REPUBLIKA.CO.ID, MATARAM -- Pemerintah Kota Mataram, Nusa Tenggara Barat mulai melakukan pemetaan terhadap kawasan rawan perang kembang api selama Ramadhan 1444 Hijriyah. Pemetaan tersebut untuk antisipasi potensi timbulnya bencana hingga konflik antarkampung.
"Potensi perang kembang api ini perlu kita petakan guna menghindari hal-hal yang tidak diinginkan," kata Kepala Satuan Polisi Pamong Praja (Satpol PP) Kota Mataram Irwan Rahadi, Kamis (9/3/2023).
Pernyataan itu disampaikan menyikapi potensi bencana, seperti kebakaran dan konflik antarkampung yang ditimbulkan akibat perang kembang api yang selalu terjadi setiap tahun pada beberapa wilayah di Kota Mataram.

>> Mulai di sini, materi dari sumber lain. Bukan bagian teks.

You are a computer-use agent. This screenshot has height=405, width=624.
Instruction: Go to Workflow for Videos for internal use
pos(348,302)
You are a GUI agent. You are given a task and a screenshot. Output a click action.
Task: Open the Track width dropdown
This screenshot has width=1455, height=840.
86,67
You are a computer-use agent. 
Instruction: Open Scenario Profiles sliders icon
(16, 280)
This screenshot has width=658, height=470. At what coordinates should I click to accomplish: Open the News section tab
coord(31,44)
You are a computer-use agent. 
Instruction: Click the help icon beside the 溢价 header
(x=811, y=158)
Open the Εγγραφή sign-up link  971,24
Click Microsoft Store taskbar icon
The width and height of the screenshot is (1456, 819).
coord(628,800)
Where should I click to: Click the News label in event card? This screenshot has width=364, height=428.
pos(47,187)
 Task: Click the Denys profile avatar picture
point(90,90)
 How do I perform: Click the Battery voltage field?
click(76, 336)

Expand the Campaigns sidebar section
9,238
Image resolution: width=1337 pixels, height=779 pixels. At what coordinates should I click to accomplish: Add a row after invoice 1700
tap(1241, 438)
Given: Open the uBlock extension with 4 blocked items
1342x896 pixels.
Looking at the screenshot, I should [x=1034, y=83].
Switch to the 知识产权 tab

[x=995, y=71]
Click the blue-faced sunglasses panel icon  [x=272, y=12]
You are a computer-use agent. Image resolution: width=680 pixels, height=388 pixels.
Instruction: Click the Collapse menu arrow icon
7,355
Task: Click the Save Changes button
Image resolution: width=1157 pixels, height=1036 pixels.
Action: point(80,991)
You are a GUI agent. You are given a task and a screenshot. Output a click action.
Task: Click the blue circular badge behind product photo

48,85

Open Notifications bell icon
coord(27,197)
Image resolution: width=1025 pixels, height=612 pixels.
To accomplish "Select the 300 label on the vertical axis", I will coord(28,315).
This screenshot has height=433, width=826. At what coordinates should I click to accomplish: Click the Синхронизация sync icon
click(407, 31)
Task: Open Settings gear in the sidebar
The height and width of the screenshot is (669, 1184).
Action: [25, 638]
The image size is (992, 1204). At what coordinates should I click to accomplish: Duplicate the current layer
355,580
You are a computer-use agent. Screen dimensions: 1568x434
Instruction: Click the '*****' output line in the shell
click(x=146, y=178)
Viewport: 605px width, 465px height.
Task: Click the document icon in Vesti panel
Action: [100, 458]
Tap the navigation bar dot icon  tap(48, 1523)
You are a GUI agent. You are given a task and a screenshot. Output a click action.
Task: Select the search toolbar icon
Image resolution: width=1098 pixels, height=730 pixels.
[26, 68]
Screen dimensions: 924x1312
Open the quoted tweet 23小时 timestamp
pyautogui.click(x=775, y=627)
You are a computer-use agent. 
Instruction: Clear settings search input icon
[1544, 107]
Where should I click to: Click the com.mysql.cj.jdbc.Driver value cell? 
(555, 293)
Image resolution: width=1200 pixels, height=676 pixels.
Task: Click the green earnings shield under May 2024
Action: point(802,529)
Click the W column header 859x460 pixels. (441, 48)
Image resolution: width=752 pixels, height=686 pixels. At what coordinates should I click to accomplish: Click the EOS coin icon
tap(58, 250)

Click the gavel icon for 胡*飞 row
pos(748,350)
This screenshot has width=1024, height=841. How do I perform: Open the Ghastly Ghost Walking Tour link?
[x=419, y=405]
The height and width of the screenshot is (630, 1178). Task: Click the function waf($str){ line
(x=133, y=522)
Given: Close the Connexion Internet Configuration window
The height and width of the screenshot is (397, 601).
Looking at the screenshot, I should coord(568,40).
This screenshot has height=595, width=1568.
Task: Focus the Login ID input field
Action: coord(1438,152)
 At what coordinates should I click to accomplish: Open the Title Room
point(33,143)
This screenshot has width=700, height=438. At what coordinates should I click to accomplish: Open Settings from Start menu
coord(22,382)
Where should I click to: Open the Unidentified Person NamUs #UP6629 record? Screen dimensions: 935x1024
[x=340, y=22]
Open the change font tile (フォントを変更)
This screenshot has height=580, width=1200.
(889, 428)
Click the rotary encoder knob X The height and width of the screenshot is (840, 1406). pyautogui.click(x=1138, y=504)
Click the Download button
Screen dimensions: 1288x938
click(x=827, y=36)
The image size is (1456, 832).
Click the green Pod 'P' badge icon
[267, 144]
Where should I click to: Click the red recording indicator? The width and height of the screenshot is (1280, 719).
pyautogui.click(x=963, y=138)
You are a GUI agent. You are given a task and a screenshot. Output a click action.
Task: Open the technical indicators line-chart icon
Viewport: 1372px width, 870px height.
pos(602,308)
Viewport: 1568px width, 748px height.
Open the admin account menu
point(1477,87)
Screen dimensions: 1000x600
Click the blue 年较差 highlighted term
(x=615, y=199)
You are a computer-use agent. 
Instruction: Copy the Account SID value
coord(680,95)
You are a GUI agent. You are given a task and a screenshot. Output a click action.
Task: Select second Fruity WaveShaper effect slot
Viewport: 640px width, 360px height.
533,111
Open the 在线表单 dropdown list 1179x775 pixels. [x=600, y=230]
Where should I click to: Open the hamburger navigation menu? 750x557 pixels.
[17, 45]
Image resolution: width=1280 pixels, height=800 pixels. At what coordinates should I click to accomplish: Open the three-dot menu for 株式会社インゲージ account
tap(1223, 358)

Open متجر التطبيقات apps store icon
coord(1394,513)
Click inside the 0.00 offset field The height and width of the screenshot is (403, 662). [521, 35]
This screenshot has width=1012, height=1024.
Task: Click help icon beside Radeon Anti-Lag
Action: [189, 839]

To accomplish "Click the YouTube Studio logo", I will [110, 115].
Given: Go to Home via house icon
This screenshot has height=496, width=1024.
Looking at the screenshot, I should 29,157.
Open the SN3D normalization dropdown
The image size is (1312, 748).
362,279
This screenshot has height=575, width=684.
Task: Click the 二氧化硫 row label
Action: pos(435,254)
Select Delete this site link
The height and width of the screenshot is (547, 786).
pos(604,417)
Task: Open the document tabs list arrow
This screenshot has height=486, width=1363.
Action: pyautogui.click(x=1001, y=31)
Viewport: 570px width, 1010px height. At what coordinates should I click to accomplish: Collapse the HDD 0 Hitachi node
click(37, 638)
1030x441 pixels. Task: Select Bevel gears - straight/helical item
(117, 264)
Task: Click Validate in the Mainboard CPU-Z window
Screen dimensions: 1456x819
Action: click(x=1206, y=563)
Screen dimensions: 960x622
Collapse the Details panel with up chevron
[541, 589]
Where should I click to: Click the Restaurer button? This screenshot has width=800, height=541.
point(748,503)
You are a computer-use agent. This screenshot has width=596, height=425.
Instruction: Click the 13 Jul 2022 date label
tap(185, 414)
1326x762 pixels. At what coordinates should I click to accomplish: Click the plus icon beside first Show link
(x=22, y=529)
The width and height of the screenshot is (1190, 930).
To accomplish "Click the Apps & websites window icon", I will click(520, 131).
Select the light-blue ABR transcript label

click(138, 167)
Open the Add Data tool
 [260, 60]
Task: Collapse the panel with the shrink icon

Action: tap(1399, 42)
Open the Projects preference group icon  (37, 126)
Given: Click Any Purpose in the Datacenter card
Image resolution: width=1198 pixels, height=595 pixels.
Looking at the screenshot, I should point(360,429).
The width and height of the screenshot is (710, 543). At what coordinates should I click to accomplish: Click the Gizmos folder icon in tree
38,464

Menurutnya, dari pengalaman tahun-tahun sebelumnya beberapa wilayah yang berpotensi terjadi perang kembang api ada di Kelurahan Monjok, Dasan Agung, dan Jalan Udayana.
"Titik-titik rawan itu, pengawasan akan kita perketat. Selain patroli, juga kita lakukan pengawasan pada jam-jam tertentu," katanya.
Bahkan, lanjutnya, Satpol PP Kota Mataram sudah membuat kerja sama dengan aparat TNI/Polri untuk membagi tugas pada jam-jam rawan perang kembang api, terutama saat akhir pekan.
"Jam-jam rawan biasanya jelang maghrib atau waktu berbuka puasa, saat pelaksanaan shalat tarawih, dan setelah sholat subuh," katanya.
Di sisi lain, untuk antisipasi penjualan kembang api secara bebas akan dilakukan razia ke sejumlah pedagang yang terindikasi tidak mengantongi izin edar penjualan. Distributor dan pedagang eceran yang tidak mengantongi izin akan ditertibkan sesuai dengan ketentuan Peraturan Daerah (Perda) Ketentraman dan Ketertiban Umum (Trantibum).
"Ingat izin penjualan kembang api dikeluarkan dengan catatan ukuran, variasi, dan untuk apa. Kalau untuk perayaan sudah ditentukan tidak masalah, tapi yang jadi masalah jika disalahgunakan untuk mengganggu ketertiban umum," katanya.